Used by permission of Wipf and Stock Publishers (www.wipfandstock.com).

Eric Miller is Professor of History at Geneva College and author of Hope in a Scattering Time: A Life of Christopher Lasch.

 

7 COMMENTS

  1. I’m going to have to get a copy of this book! Many thanks to Eric, and FPR, for giving us all a glimpse of it. Hope, I should note, was the concluding message of Wendell Berry’s presentation at The Land Institute this past weekend; he and his daughter Mary both spoke, and both insisted that, while they (like so many others in attendance at the Prairie Festival) can detail our society’s numerous problems–environmental destruction, the loss of local knowledge, the disappearance of farm economies, etc.–they didn’t see much point or use in thinking about the future, or how to respond to it. They weren’t optimists, or pessimists, they said: they just wanted to do right, and have hope. Eric’s reflections here fit with that message–that our first task should be to attend to doing what’s right, right in our places and in the moment before us. To be able to do that requires hope, which is both a harder thing and a better thing than constructing some kind of either salvational or apocalyptic future plan in our heads.

  2. “Hope being a theological virtue, it’s tricky to mount an argument against it.”

    Actually, it is not that tricky.

    Hope and fear are counterparts; one does not exist without the other. They are both symptomatic of a disturbed mind– a mind that is not content with life and seeks change — a mind that is mortal, rooted to the material world. Fear seeks to change external conditions by excluding what is threatening or unpleasant. Hope seeks to change external conditions by grasping for what is promising and pleasant. Both are of a piece. Both exclude the possibility of a union with the unseen, a contentment that passes understanding.

    From this point of view, the Pandora myth is recast.
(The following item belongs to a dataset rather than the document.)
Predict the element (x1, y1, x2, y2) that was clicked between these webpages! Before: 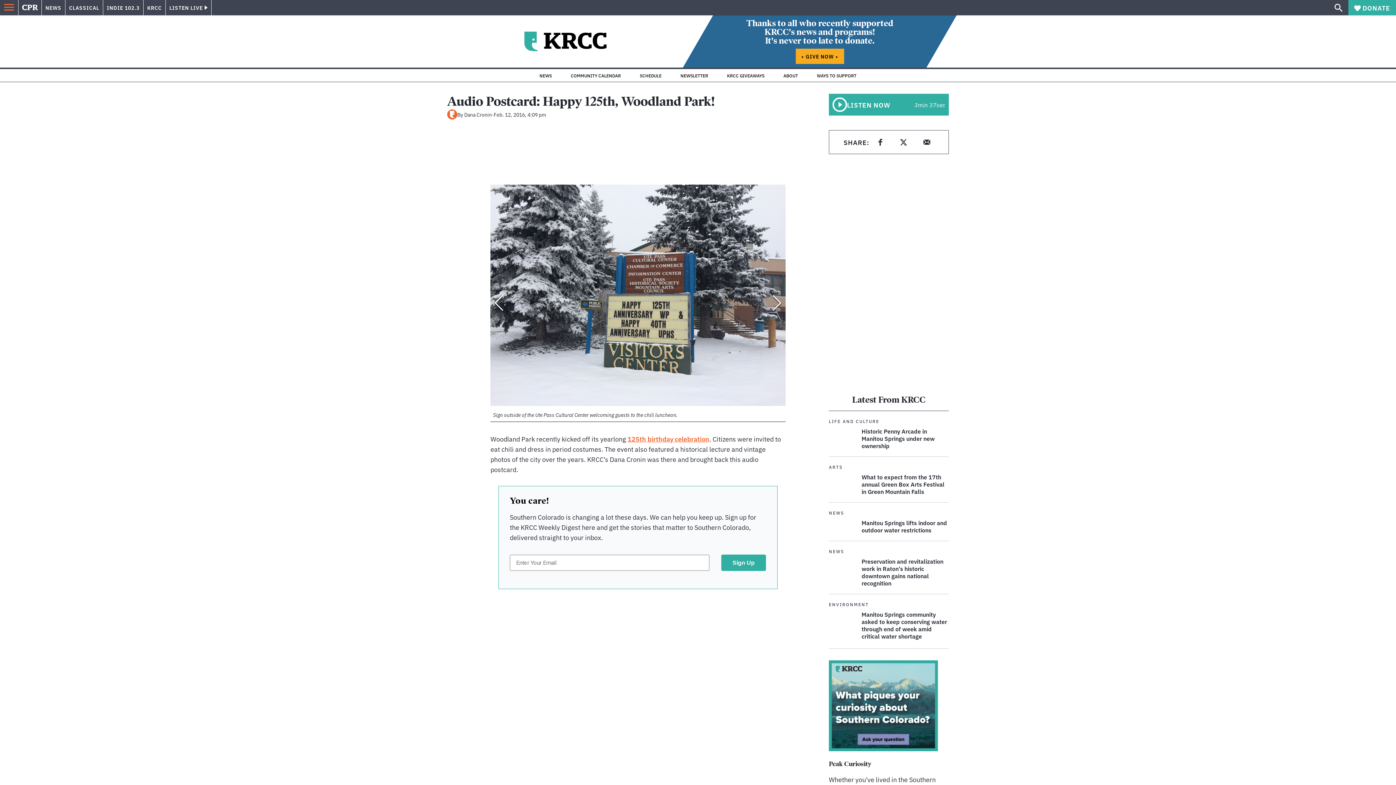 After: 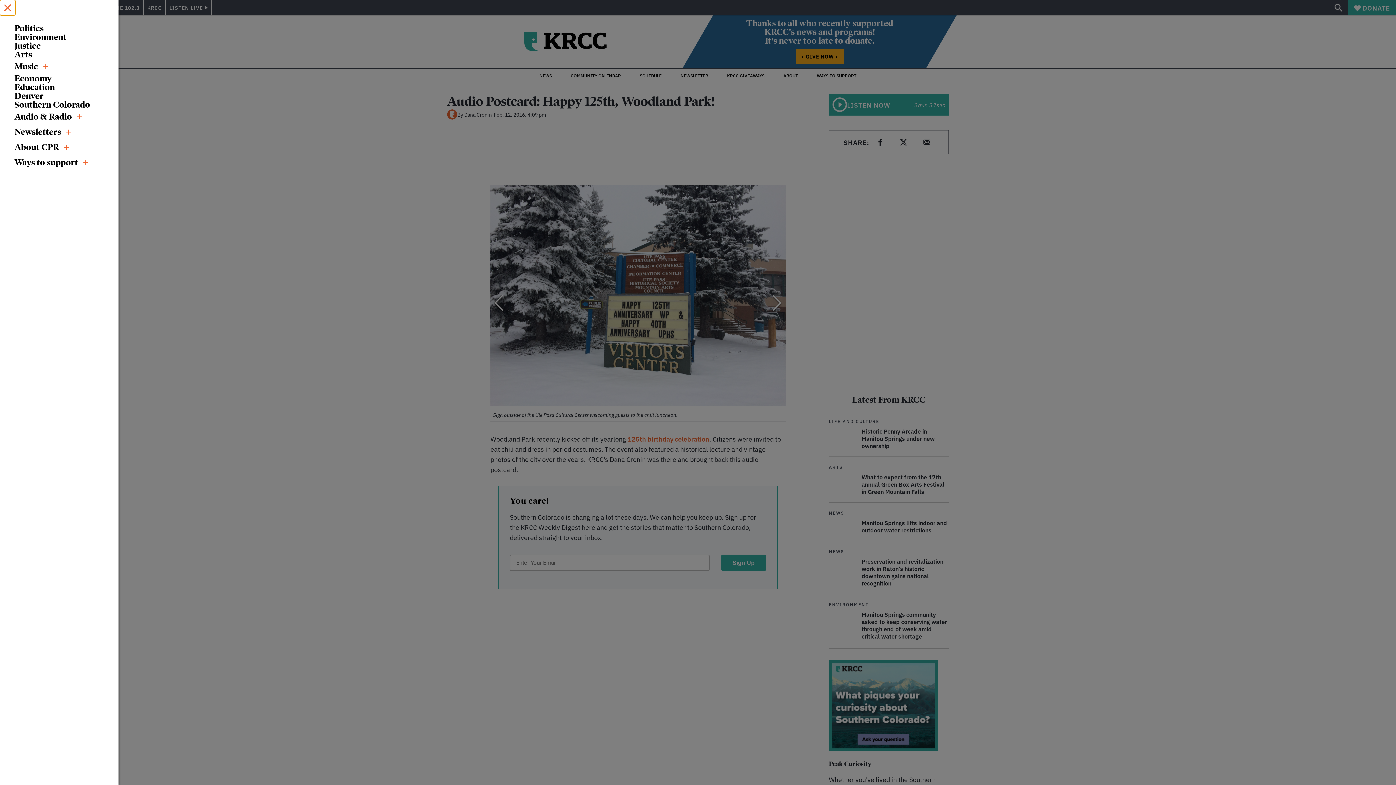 Action: bbox: (0, 0, 18, 15)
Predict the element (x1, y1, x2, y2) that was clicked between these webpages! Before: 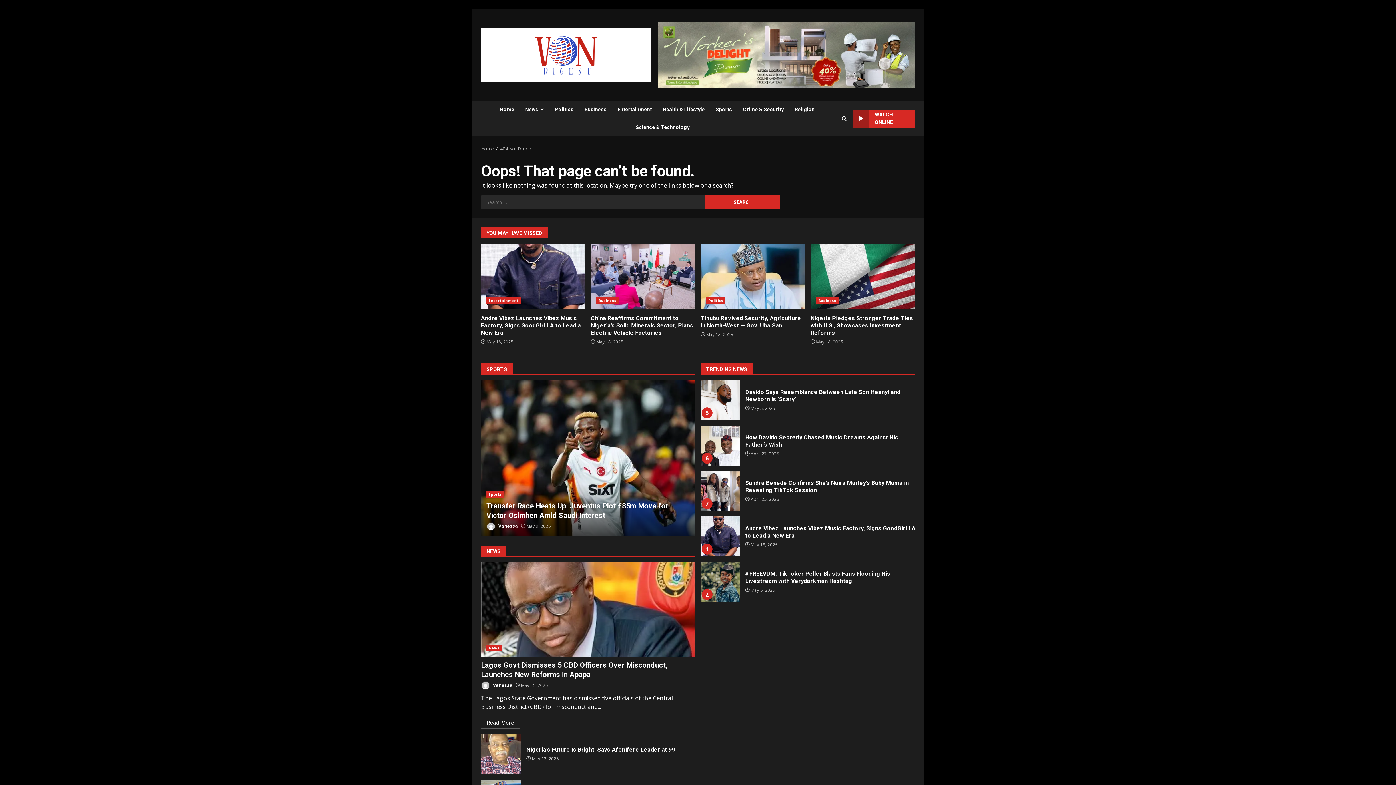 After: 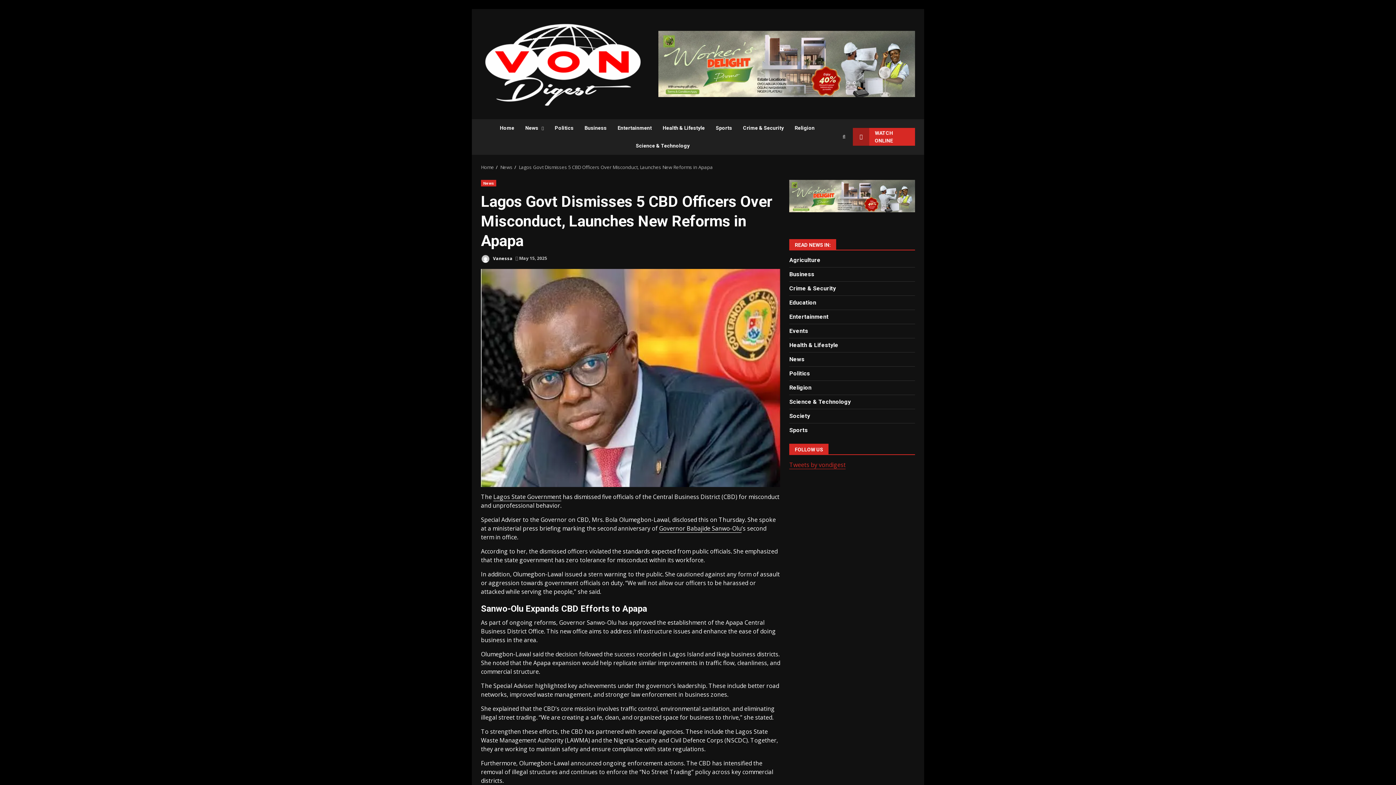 Action: label: Lagos Govt Dismisses 5 CBD Officers Over Misconduct, Launches New Reforms in Apapa bbox: (481, 661, 667, 679)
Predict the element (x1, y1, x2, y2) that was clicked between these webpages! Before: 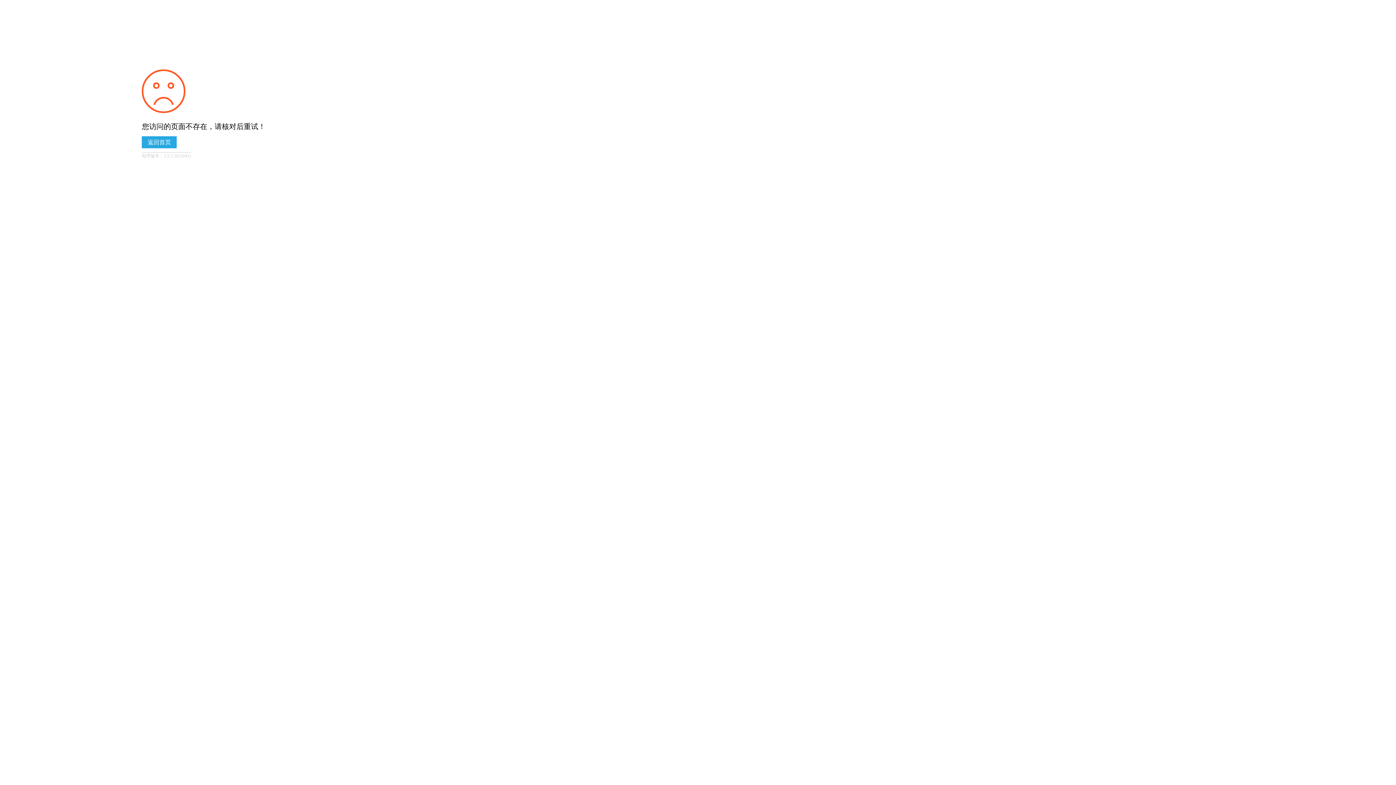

Mortal man in discontent opens the jar. Out comes everything there is to fear. And finally, the last thing out of the jar is the most insidious curse of all (the one that keeps us treading forever searching for stability in a material world that is unstable and dying — and directed away from a spititual focus on what is unchanging and unseen) — the curse of hope.

  3. A “disturbed mind” is hardly the one that is content with life and the world. Is this world one that deserves Christians’ contentment? No! In a fallen world rife with suffering and sin, Christians hope for things to be as they were created to be..for ‘thy Kingdom come’?

    If the world doesn’t deserve Christians’ contentment, how about at least an apathetic resignation or dismissal (a bit closer to what is meant by contentment above, it seems)? No, again! How could Christians dismiss that which God created for his glory? If Christians are to be unconcerned with the material world, why, would Christ bother to have compassion for the suffering he encountered, to the point that he used upon his divine power to heal? Christians’ hope is not IN the world (it is in God), but Christians still ought to hope FOR the world and its redemption. It is for this reason that Christians are called to be active in the world, to care about “how we establish our lives together.”

  4. Thank you, Will J.

    The interesting thing is whether a Christian can find God in this life — or whether the kingdom is always in the future. I believe that there are moments when God is experienced in this life and that in these moments hope, by definition, is not part of the experience. But in all of the other moments where grace is obscured, I have to agree with you that the Christian path is a path of hope.

  5. The whole book is great. Miller’s essays are so well written and seriously interesting. I loved his creativity and thoughts on education. Buy the book!